**AUFGABENBESCHREIBUNG:** Führen Sie den folgenden Text über Polizeipräfekt Franco Gabrielli und das Heilige Jahr in Rom im Anschluss an seinen letzten Satz weiter.

Rom ist in Aufregung wegen des Heiligen Jahres: „Dieses Jubiläum ist kein Problem für die Stadt“, sagt Polizeipräfekt Franco Gabrielli. Das Foto zeigt ihn 2013 bei der Bergung des Unglücksschiffes „Costa Concordia“, die Gabrielli damals koordinierte.
Foto: Insidefoto, Imago | Rom ist in Aufregung wegen des Heiligen Jahres: „Dieses Jubiläum ist kein Problem für die Stadt“, sagt Polizeipräfekt Franco Gabrielli.
Julius Müller-Meiningen
 |  aktualisiert: 17.12.2015 03:50 Uhr

Mit gefalteten Händen sitzt der Mann auf dem Podium und lauscht sichtbar angetan seinen katholischen Vorrednern. Es geht um Barmherzigkeit, es geht um den Papst. Es geht um ein Ereignis, dem sich die Stadt Rom eher wie ein Schiffbrüchiger auf einem kleinen Stück Holz, denn in Vorfreude auf ein freudiges Ereignis genähert hat. Als Papst Franziskus im März das außerordentliche Heilige Jahr der Barmherzigkeit ausrief, da schlugen nicht wenige Verantwortliche die Hände über dem Kopf zusammen. Mafiaskandal in der Stadtverwaltung, verschmutzte, löchrige und vermüllte Straßen, Verkehrsbetriebe im Dauerchaos, die schönste Stadt der Welt am Rande des Nervenzusammenbruchs. Jetzt kommt auch noch die Terrorangst hinzu. Aber Franco Gabrielli, der Polizeipräfekt der Stadt Rom, sagt auf einmal: „Dieses Jubiläum ist kein Problem für die Stadt, sondern eine große Chance.“

„Schutzengel des Heiligen Jahres“

Wie er das genau meint, weiß man nicht. Nur: Was hätte er anderes sagen sollen neben Kardinälen und Bischöfen, denen man kurz vor Beginn des Giubileo ihre Stoßgebete förmlich anhört. Soll man dem Mann glauben, der vom Vatikansprecher als „Schutzengel des Heiligen Jahres“ bezeichnet wurde? Kardinalstaatssekretär Pietro Parolin, der bei dieser Buchvorstellung wenige Tage vor Beginn des Großereignisses neben Gabrielli auf dem Podium sitzt, guckt den Polizeichef mit ernster Mine an, ein Gesicht wie aus Stein, der Mund ein gerader, besorgter Strich. Auch Erzbischof Rino Fisichella, vatikanischer Organisator des Heiligen Jahres, blickt finster drein. Man könnte meinen, dass seit den Attacken von Paris bei den Verantwortlichen im Vatikan die Hoffnung auf den Allmächtigen einem Hoffen auf Gabrielli immer ähnlicher geworden ist.

(Einträge dazu, wo Elemente erscheinen)

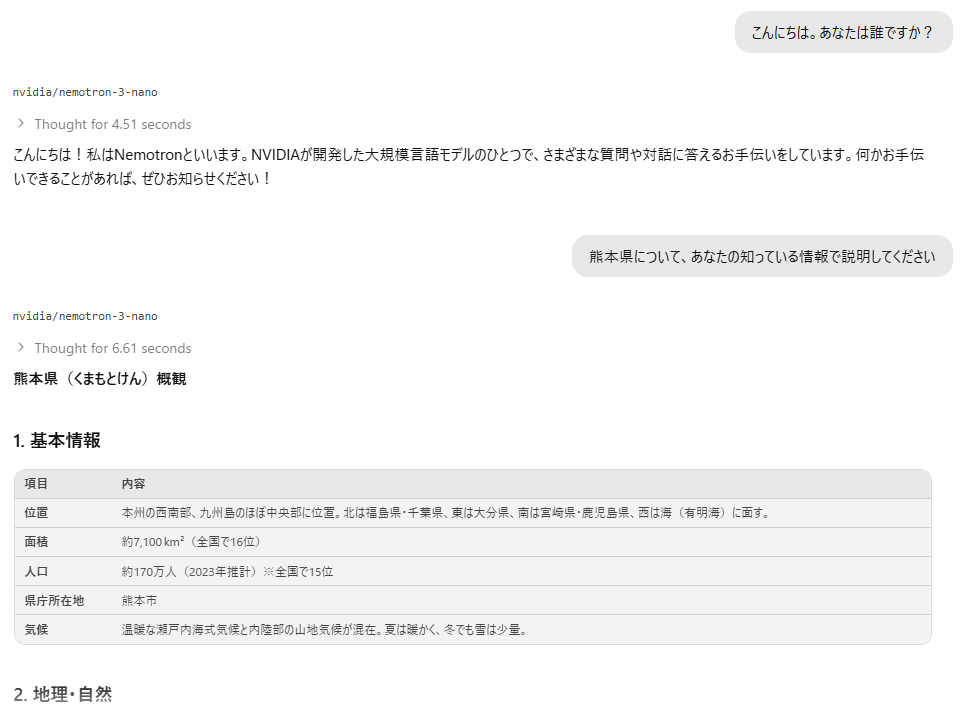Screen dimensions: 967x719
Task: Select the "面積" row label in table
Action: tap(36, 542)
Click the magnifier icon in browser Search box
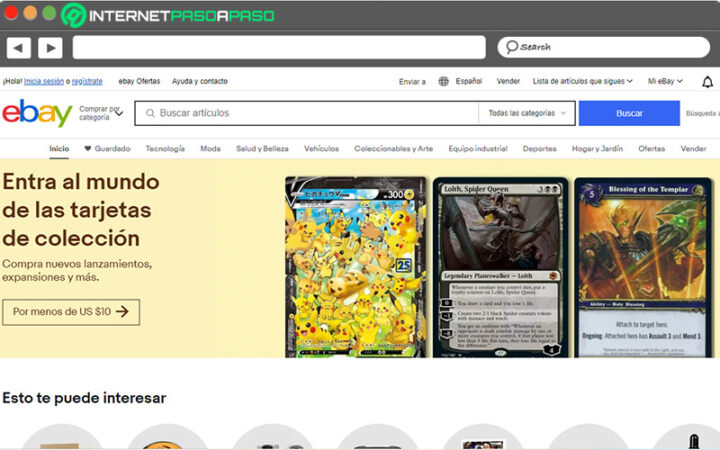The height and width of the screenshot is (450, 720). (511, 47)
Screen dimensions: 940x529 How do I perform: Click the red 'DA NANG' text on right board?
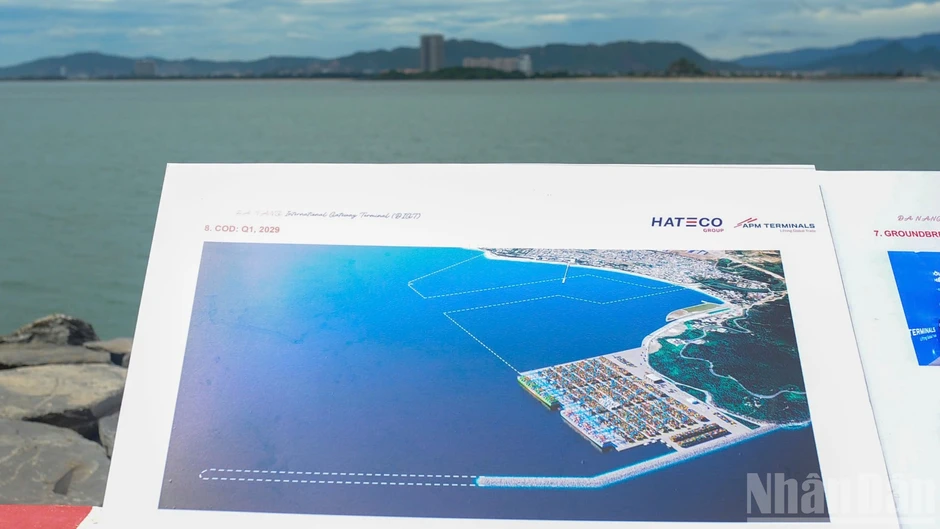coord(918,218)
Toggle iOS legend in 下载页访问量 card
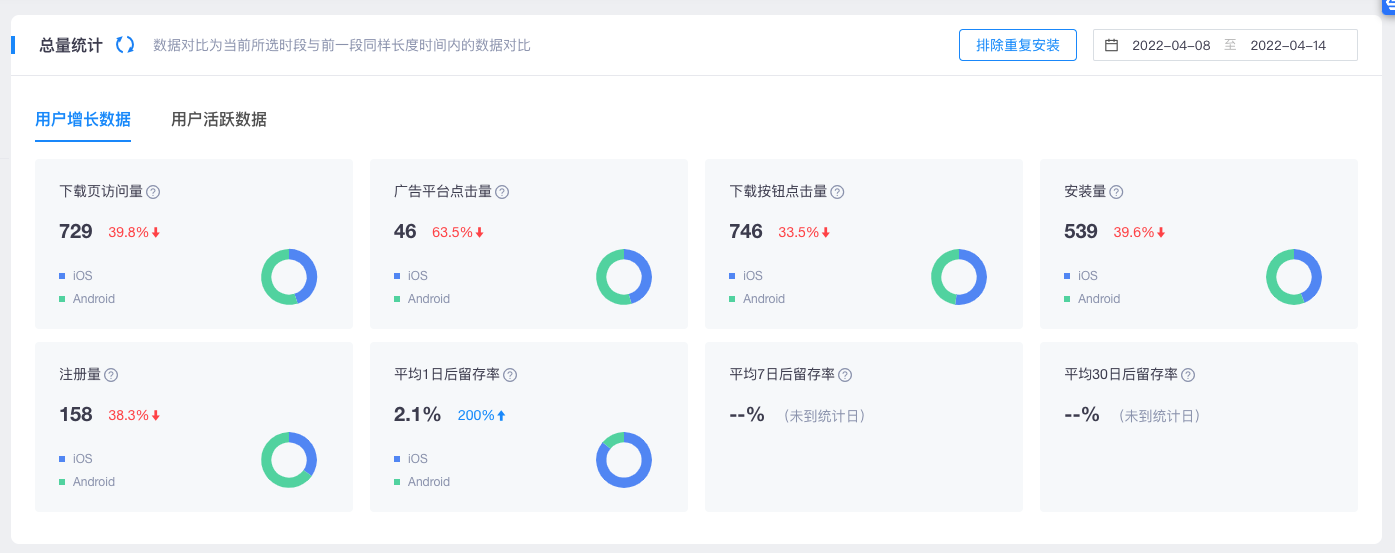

**AUSGABE:**
Am Mittwochabend war plötzlich das Licht ausgegangen. Nur die Laternen der Via della Conciliazione leuchteten noch. Am Ende der Straße, wo sich sonst in aller Pracht der hell angestrahlte Petersdom mit seiner großen Kuppel auftut, war nur noch ein tiefes Dunkel. Ein Kurzschluss? Ein Test? Vielleicht sogar im Hinblick auf die Terrorgefahr? Viele Römer erinnern sich noch an die Fotomontagen aus der Dschihadisten-Zeitschrift „Dabiq“ mit der schwarzen Fahne auf dem Obelisken am Petersplatz samt den Drohungen, Rom, den Vatikan, den Hort des Katholizismus zu erobern. Aber es war nur eine spektakuläre Lichtershow, die da für den Start des Heiligen Jahres der Barmherzigkeit geprobt wurde. Die Anspannung in Rom ist mit Händen zu greifen.

Der Papst wünscht „offene Türen“

Heute will Papst Franziskus das von ihm selbst angekündigte Heilige Jahr mit der Öffnung der Heiligen Pforte im Petersdom beginnen. Auch der emeritierte Papst Benedikt XVI. hat sein Kommen angekündigt. Das außerordentliche Jubiläum ist der Barmherzigkeit gewidmet, und doch steht es nach den Terrorattacken von vor drei Wochen in Paris vor allem unter dem Eindruck starker Sicherheitsvorkehrungen.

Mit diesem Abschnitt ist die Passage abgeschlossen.